*DATA FOR THE TASK*:

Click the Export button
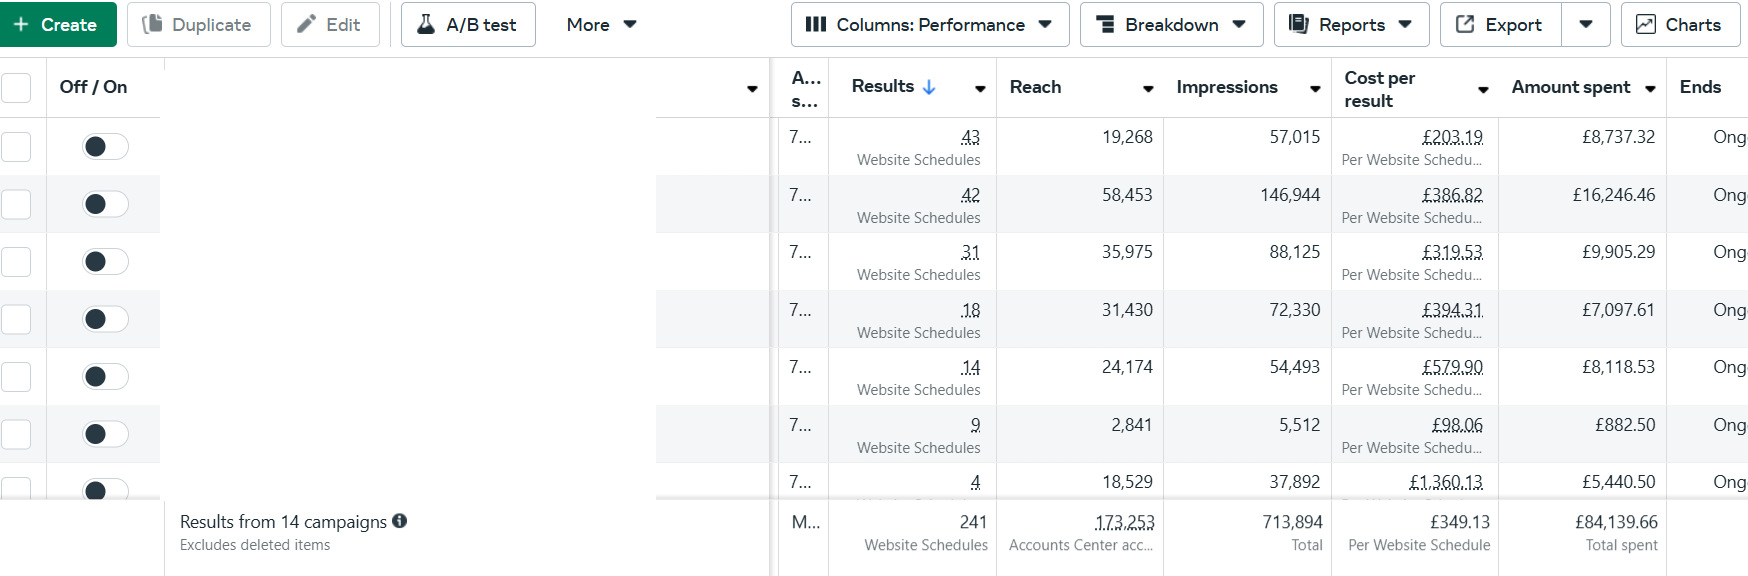The height and width of the screenshot is (576, 1748). [x=1499, y=25]
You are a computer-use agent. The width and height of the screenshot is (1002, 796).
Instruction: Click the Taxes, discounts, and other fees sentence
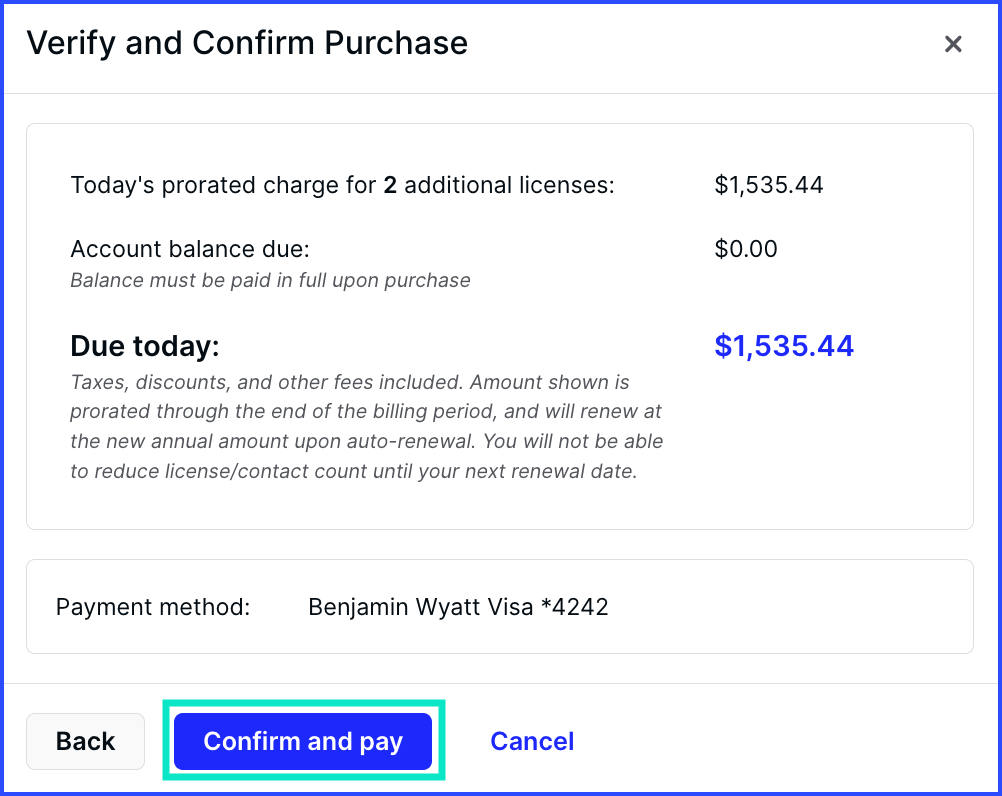coord(265,382)
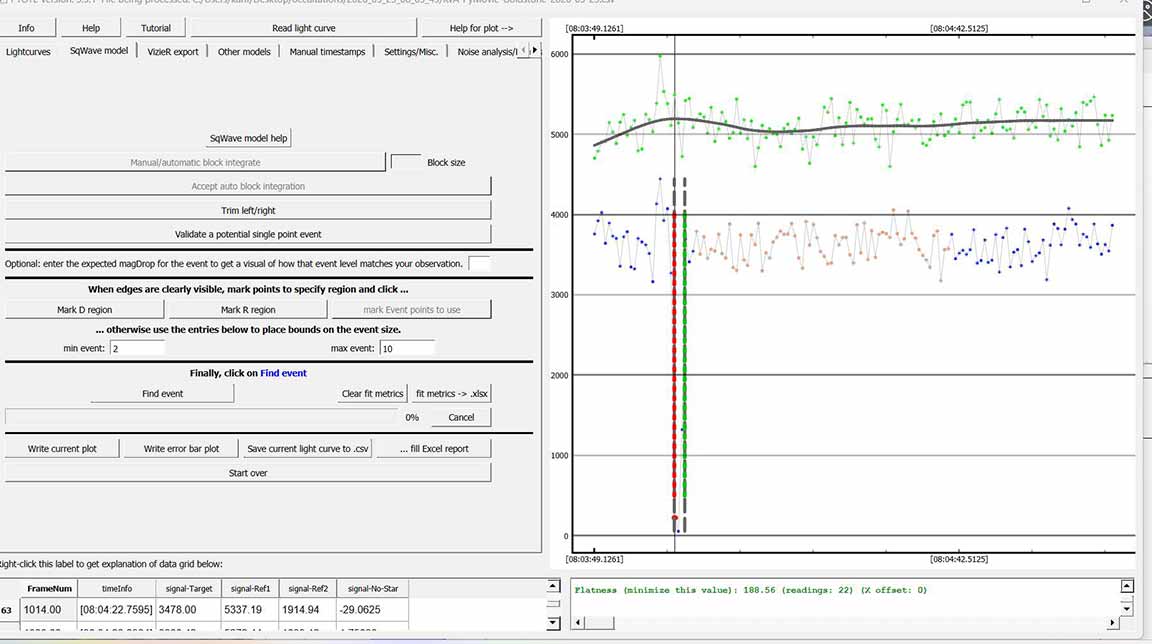
Task: Open the Noise analysis tab
Action: coord(487,51)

*PROBLEM TO SOLVE*: What you give back should be the full material above, retyped exactly, with every image removed.

*WORKED SOLUTION*:
Click the Export button
The height and width of the screenshot is (576, 1748). [x=1499, y=25]
You are a computer-use agent. The width and height of the screenshot is (1002, 796).
Instruction: Click the Taxes, discounts, and other fees sentence
coord(265,382)
Task: Open the Noise analysis tab
Action: coord(487,51)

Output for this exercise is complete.